First, it’s rather poor form for a book which complains at least twice in its bibliography about other books without indices not to have an index itself; i suppose i can see the argument, “It would just be a lot of entries about John, Paul, George, and Ringo, so we won’t” but it’s hardly a convincing one.

Second, there is an Afterword, “Just Like Starting Over”, which seems to have absolutely no contact with the rest of the book, as it is apparently an imagined newspaper story anticipating the return to playing music of John Lennon in 1980, after not having played since being kicked out of the Beatles in 1962; no explanation given, no reason for the presence of this afterword, and really no point to it in the context of the book. Certainly as a bit of counter-factual history, interestingly imagined, but entirely useless here. I really do wonder, sometimes, about what authors are thinking as they write, or editors as they publish: Do they imagine that everything has value and must be inserted somewhere, even if it doesn’t fit?

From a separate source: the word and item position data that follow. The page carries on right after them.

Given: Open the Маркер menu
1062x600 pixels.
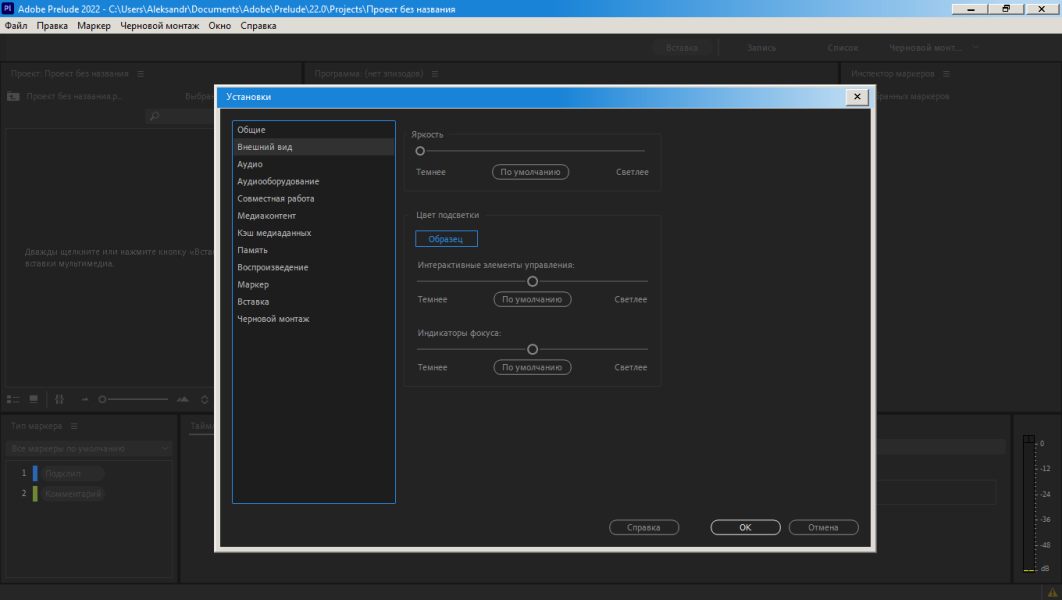Looking at the screenshot, I should [x=93, y=26].
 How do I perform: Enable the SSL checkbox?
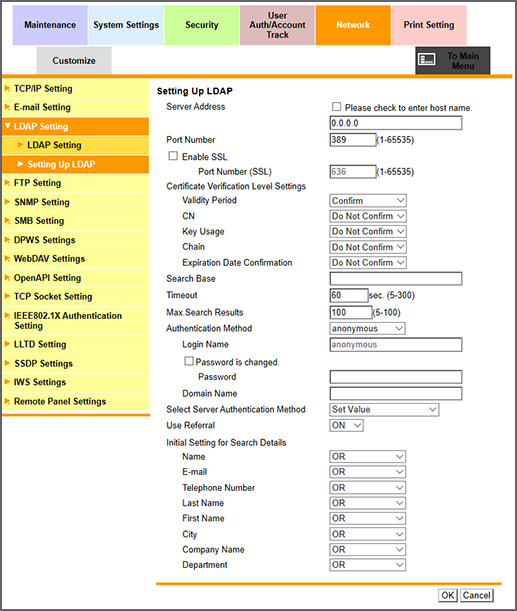point(173,156)
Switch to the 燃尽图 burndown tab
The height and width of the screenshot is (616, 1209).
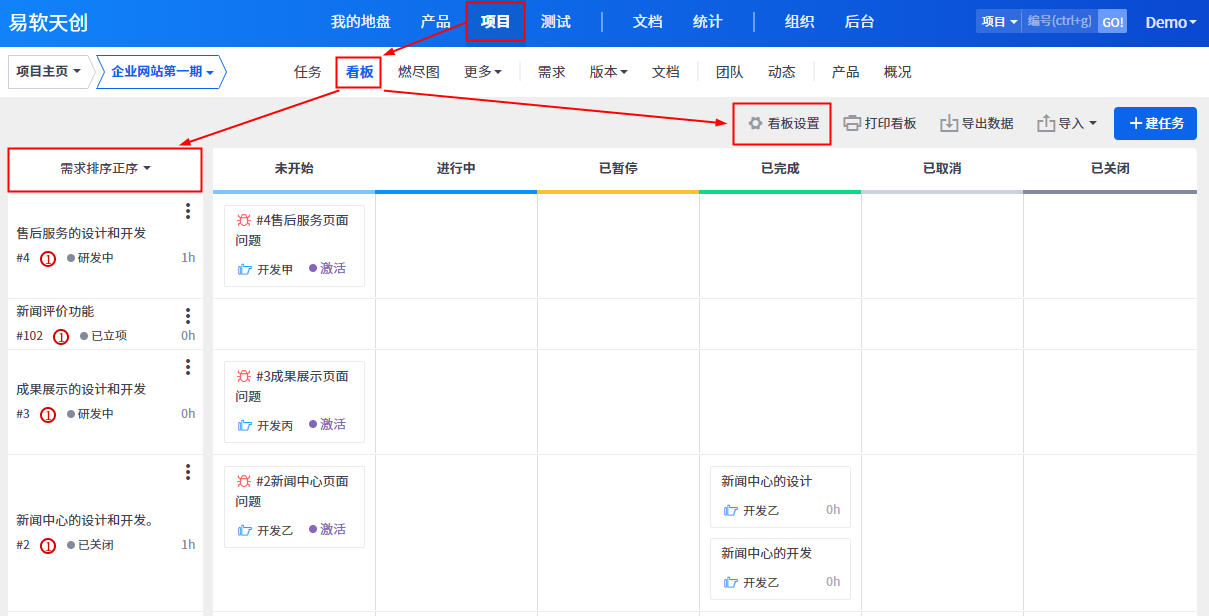click(418, 72)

In the end, though, despite both these points, which really are problems with the editing, which certainly needed to be done better, the book is sufficiently strong and interesting to overcome these weaknesses; i’m glad.

07 August, 2011

Classical (self-)education continues

Cicero: Selected Works

Michael Grant, tr.

I have had this book since living in Rome thirty years ago; i’m pretty sure that i bought it at the second-hand shop just off Piazza di Spagna, the Paperback Exchange, i think it was called. And i remember having read portions (probably small portions, knowing my reading laziness when it comes to assigned reading!) of it at that time, while attending AUR, for a course on Latin Literature. And yet, here we are, nearly thirty years later, and i have just finished reading selections from one of the greatest of Roman orators and writers for the first time! My education really has been hopeless, all along! I don’t really have much of an excuse, either, because not only have i had the book ~ and had it with me for most of the time ~ but i’ve known i needed to read it, and now that i have, it has turned out not to be the chore i expected it to be. Certainly, parts of it were slower than i would have preferred; the correspondence in particular did not hold mine attention too easily; in the main, however, enjoyable, and i’m glad i have read it, added slightly to my continuing education, which is sorely lacking in classics.

03 August, 2011

Puzzling to Scary

The Mourning Vessels

Peter Luther

As with Luther’s other book, i found this a bit difficult to get going, the first fifty pages or so were hard, possibly because i found it awkward to work out who was who and what was happening. After i reached the conversion point, however, something changed for me and i raced through the rest of the book. As with his other book as well, the themes and plot here are such as to make me wonder just what Luther (especially with a name like that) believes about the world of spirit; he has no difficulty writing about Satan and, to a lesser degree, God with none of the embarrassment that frequently seems to be found in modern writing which mentions those two entities. I don’t know, he may just be good at concealing it, or maybe is willing to force himself past it in order to tell the story he’s made up; either way, the plots in both novels are true horror stories, with Satan as the motive behind the horrible actions in each case. The plot here is quite convoluted, with a couple of twists that are probably foreseeable, though i didn’t as i was struggling to keep up, and revolves around a temple, of sorts, based on an old phrenological society which has been perverted into a bereavement counselling charity which, in its turn, is a front for evil to be done to people after they die. In some way, and for a reason never, as far as i recall, explained, the souls of some believers are captured in items they loved and held in this temple, perhaps for all time; maybe that’s the reason, to keep them away from God? The book follows three of these victims and their mourners, and the attempts to prevent the evil charity from capturing and preserving the dead. Sounds really bizarre as i realise what i’m writing, but it sure made compelling writing as far as i was concerned.